Search code examples
python-3.xstring-comparison

Why does Python string fail to compare correctly?


I am comparing two strings in Python. But the comparison fails to see that the values of variables firmware and hardware are the same as the strings "firmware" and "hardware".

gfirmware = create_string_buffer(str.encode("firmware"), 100)
ghardware = create_string_buffer(str.encode("hardware"), 100)
firmware = str(gfirmware,'utf-8')
hardware = str(ghardware,'utf-8')

print('firmware var = ' + firmware)
print('hardware var = ' + hardware)
print("\n")
print('firmware type = ' + str(type(firmware)))
print('hardware type = ' + str(type(hardware)))
print('"firmware" type = ' + str(type("firmware")))
print('"hardware" type = ' + str(type("hardware")))
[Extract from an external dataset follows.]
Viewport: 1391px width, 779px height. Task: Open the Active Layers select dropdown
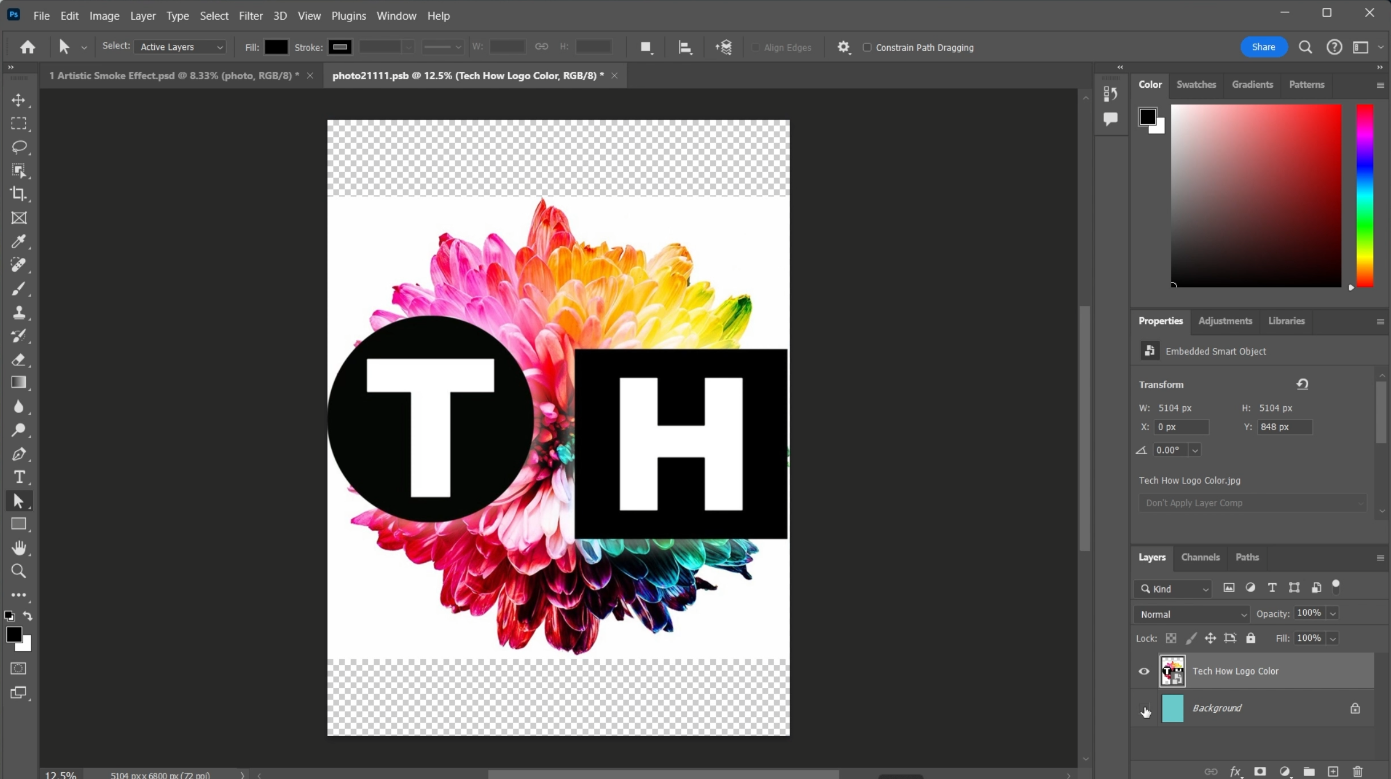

print("Is it true? " + str(firmware != "firmware" and hardware != "hardware"))

Output:

firmware var = firmware
hardware var = hardware

firmware type = <class 'str'>
hardware type = <class 'str'>
"firmware" type = <class 'str'>
"hardware" type = <class 'str'>
Is it true? True

The values and the types of the variables and the strings are the same, as can be seen in the output.

So why does the comparison firmware != "firmware" and hardware != "hardware" return True, it should be returning False?

Note: I am intentionally using create_string_buffer() because I am passing gfirmware and ghardware into a C function. But this issue occurs even though I am not passing the variables into a C function.

I have looked at the following and other posts, but their issues were that the programmer was using the keyword is when they should have been using ==.

Why does comparing strings using either '==' or 'is' sometimes produce a different result?

python fails to compare strings

Strange behavior when comparing unicode objects with string objects


Solution

  • Your gfirmware and ghardware objects are large character buffers. When you convert them to strings with str(gfirmware,'utf-8') you get large strings:

    >>> len(str(gfirmware, 'utf-8'))
    100
    

    because you still have all the padding.

    You can use the value property on the buffers before converting to a string:

    >> firmware = str(gfirmware.value,'utf-8')
    >> hardware = str(ghardware.value,'utf-8')
    >> firmware != "firmware", hardware != "hardware"
    (False, False)